» **Exercise inputs**
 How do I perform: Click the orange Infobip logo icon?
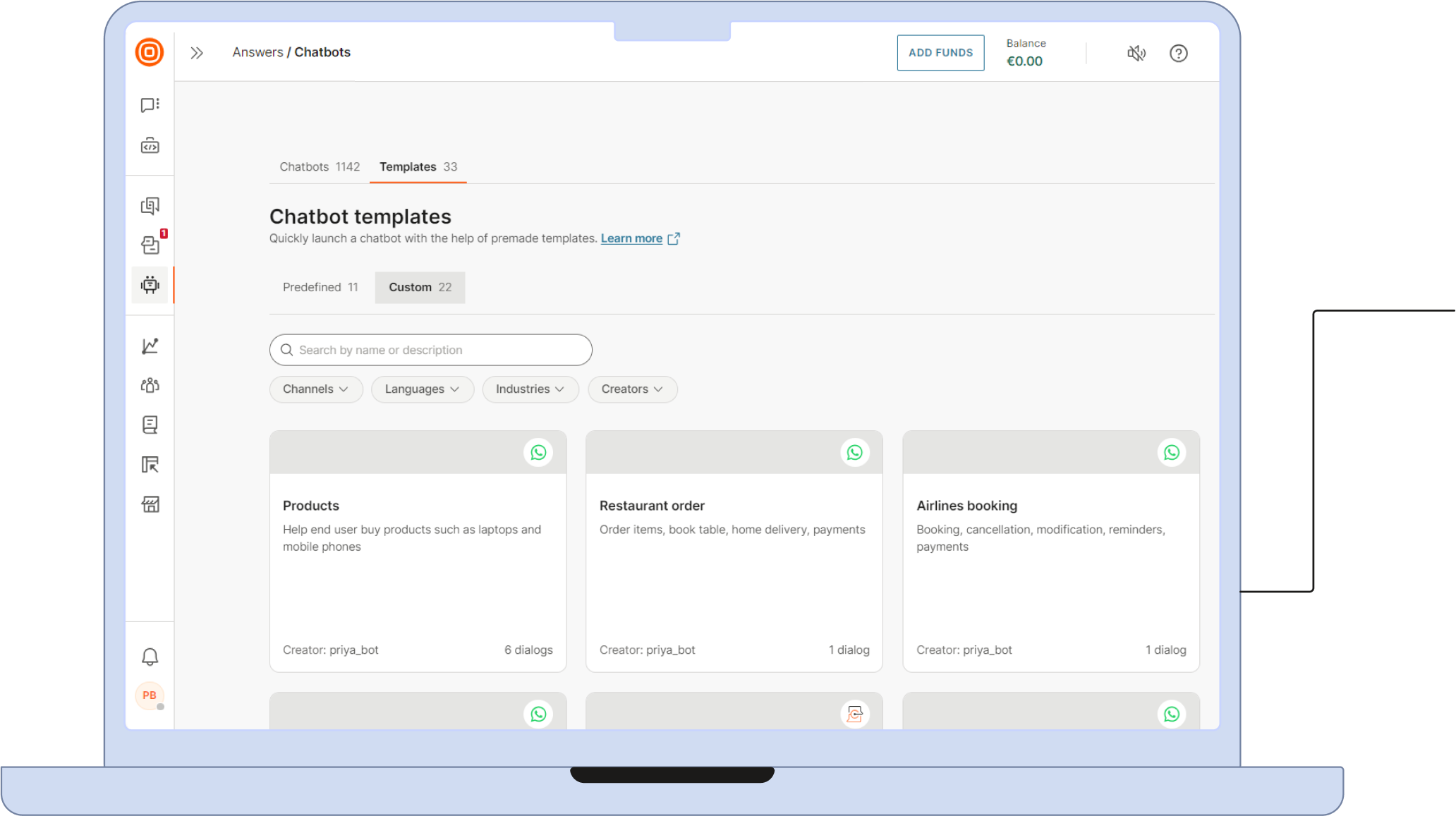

* * *

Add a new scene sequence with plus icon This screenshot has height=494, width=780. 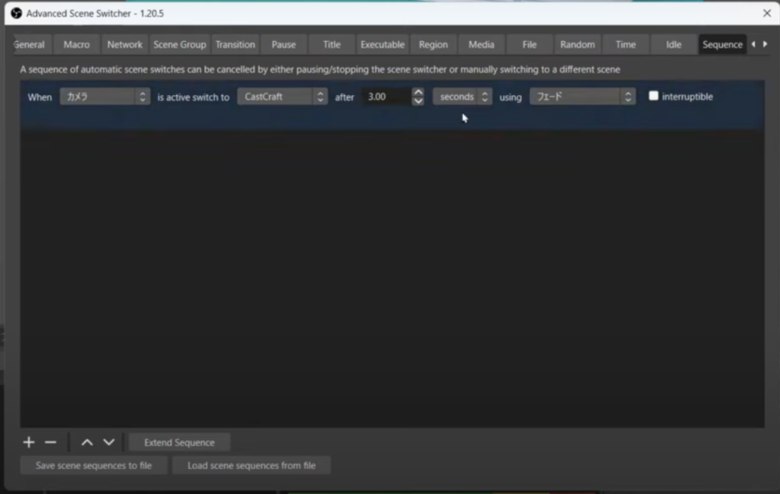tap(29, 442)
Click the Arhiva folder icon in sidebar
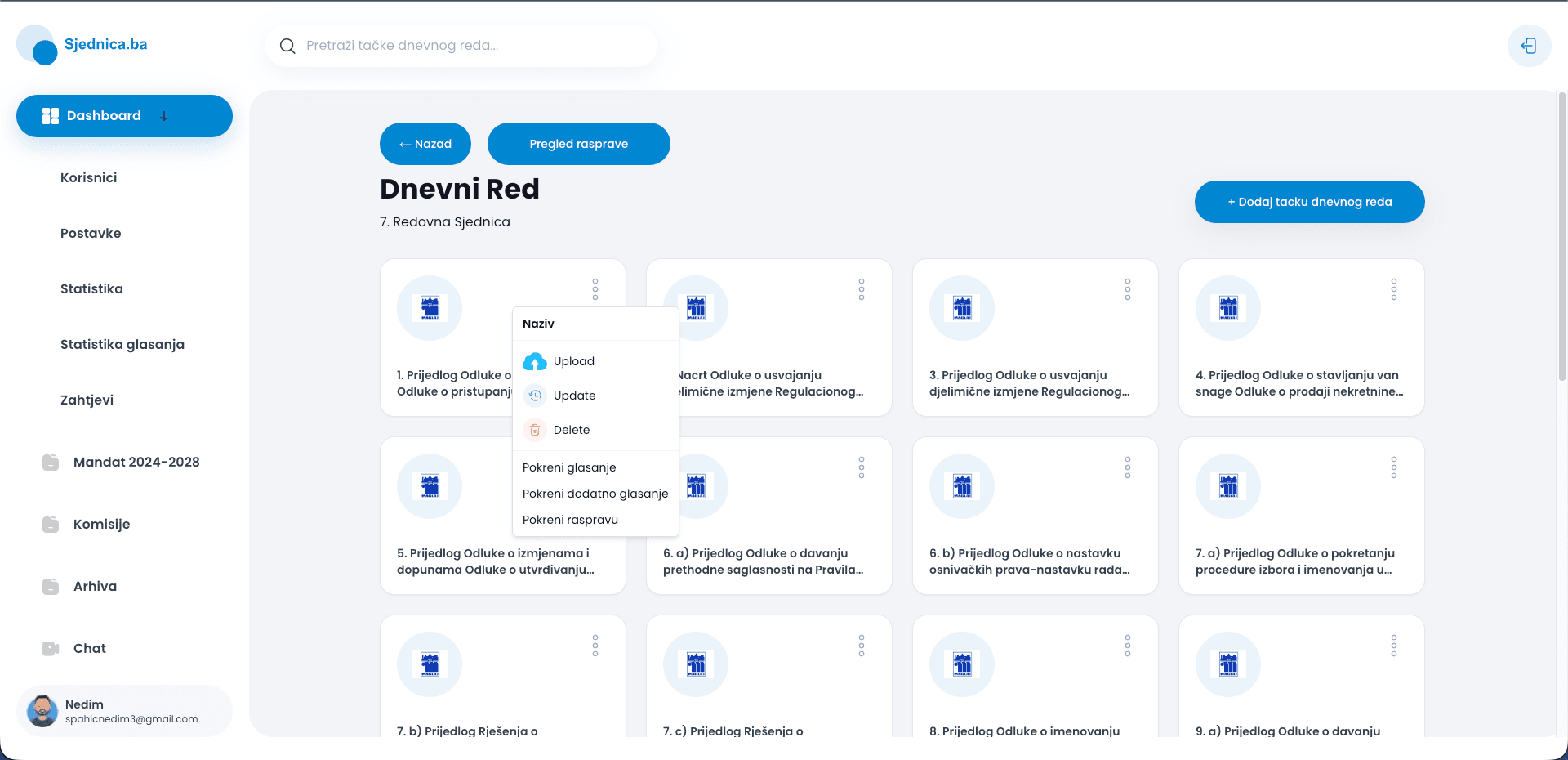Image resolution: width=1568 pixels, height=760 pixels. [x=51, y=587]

...

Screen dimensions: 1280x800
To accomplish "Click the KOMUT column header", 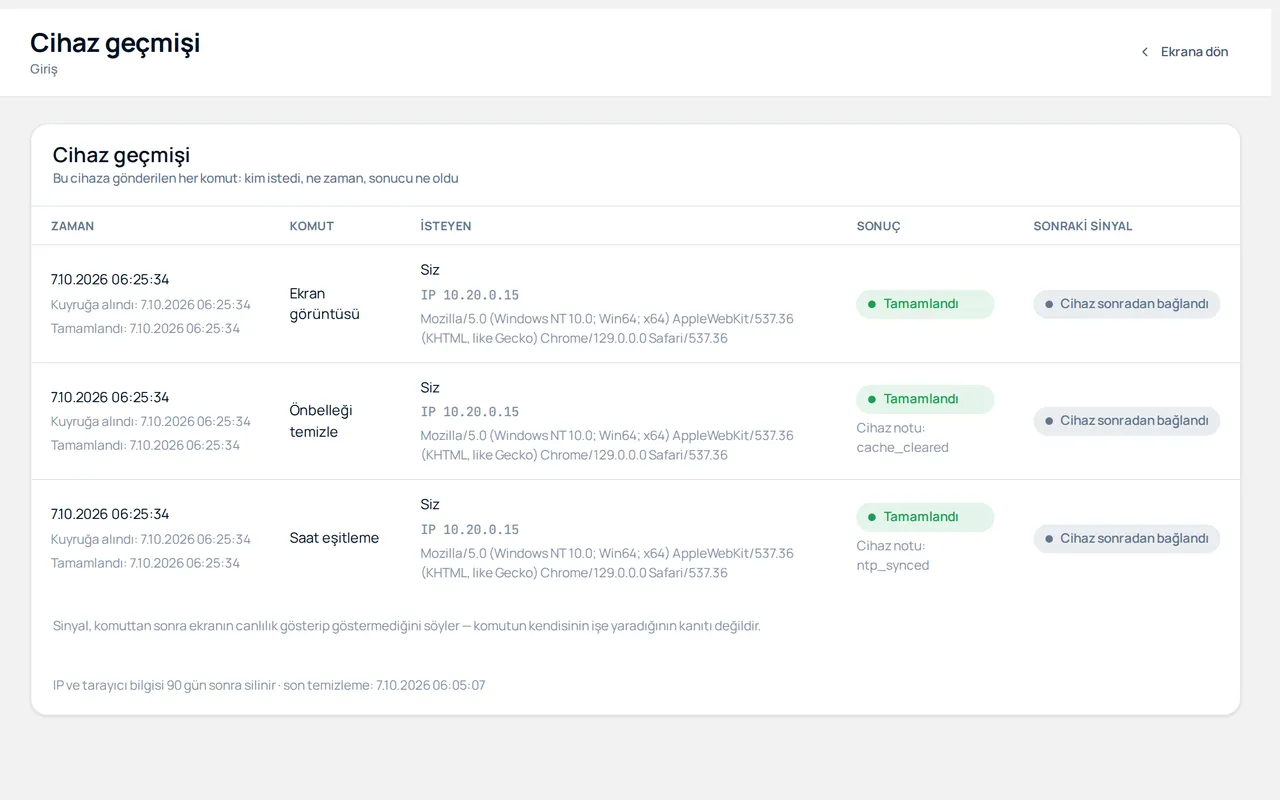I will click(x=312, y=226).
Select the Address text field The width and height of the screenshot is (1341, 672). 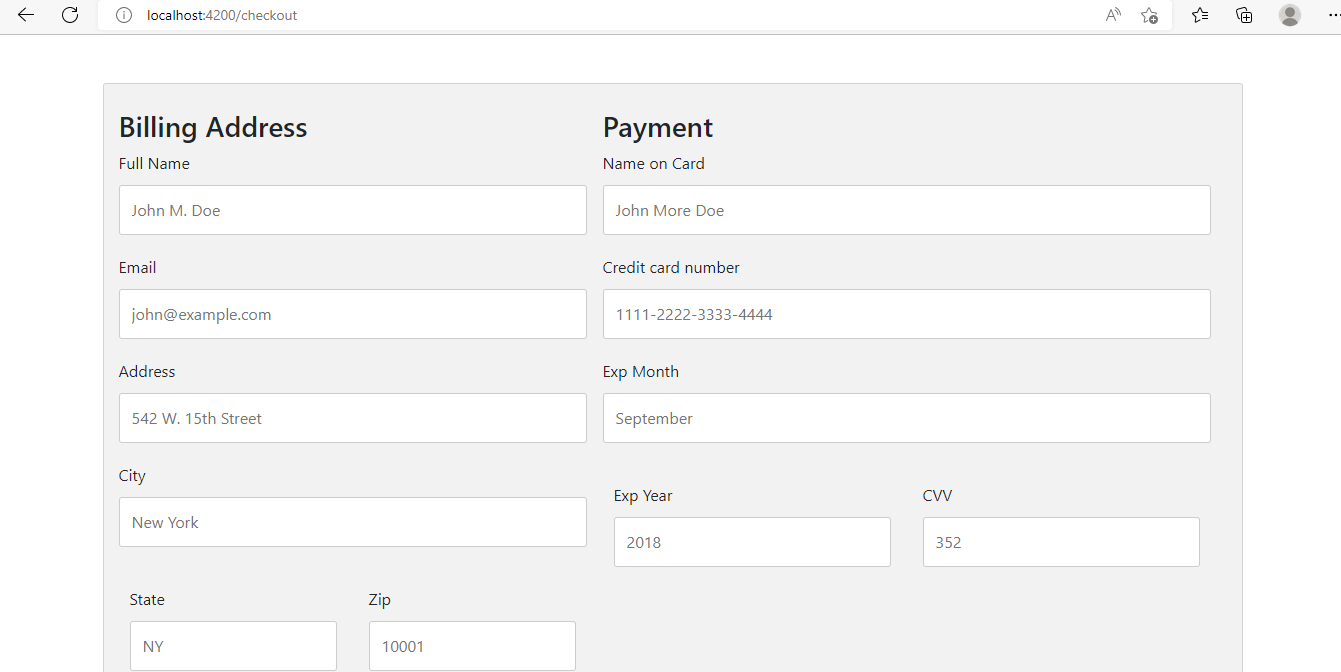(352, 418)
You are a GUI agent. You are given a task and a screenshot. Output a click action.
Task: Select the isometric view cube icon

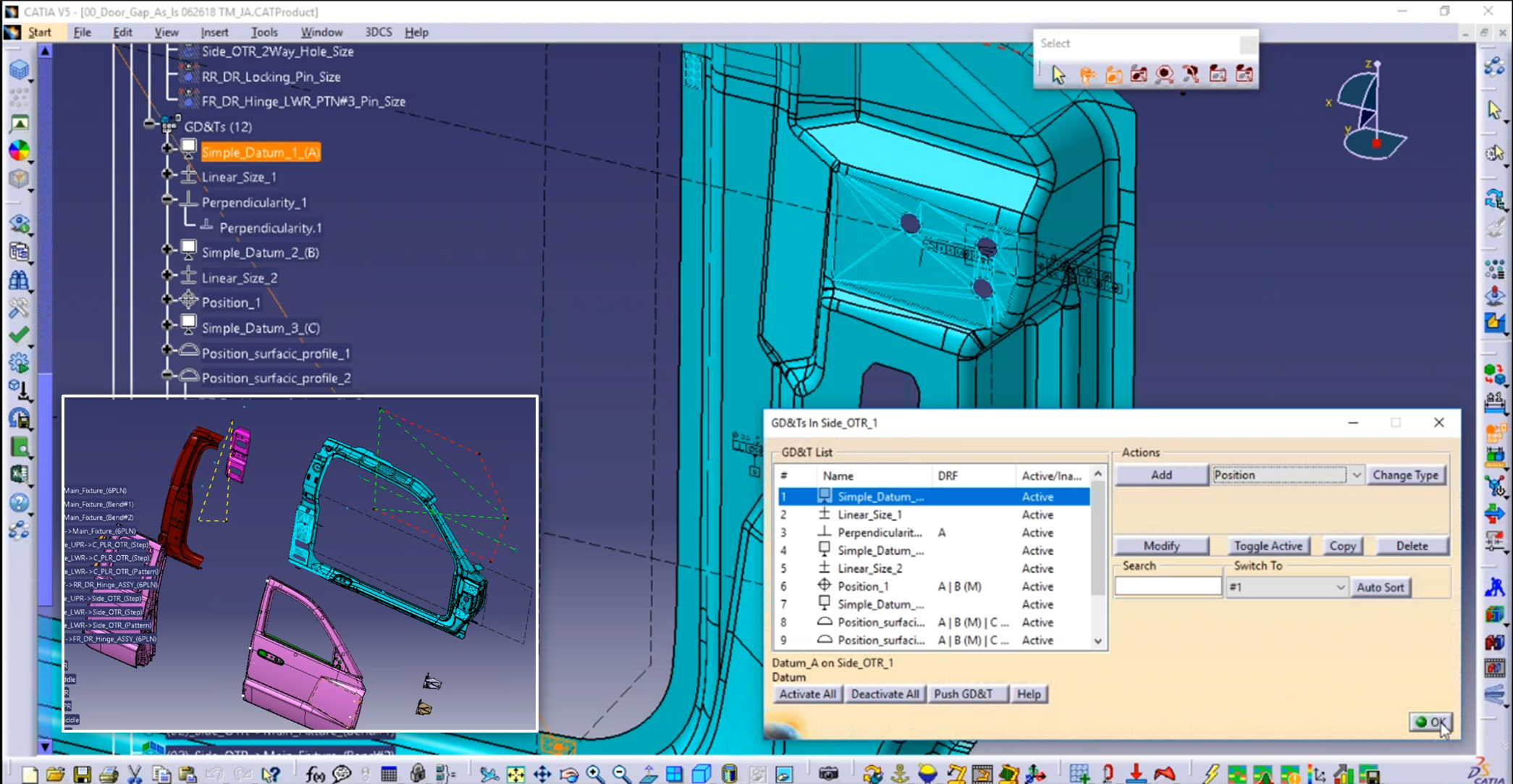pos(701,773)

» **What needs to be done**
Render the lines from the line with "You are a GUI" to the line with "pos(701,773)", both included, as a Markdown table with the columns No. and Line. Skip blank lines and leave the pictures out.

» **Solved exercise**
| No. | Line |
|---|---|
| 1 | You are a GUI agent. You are given a task and a screenshot. Output a click action. |
| 2 | Task: Select the isometric view cube icon |
| 3 | pos(701,773) |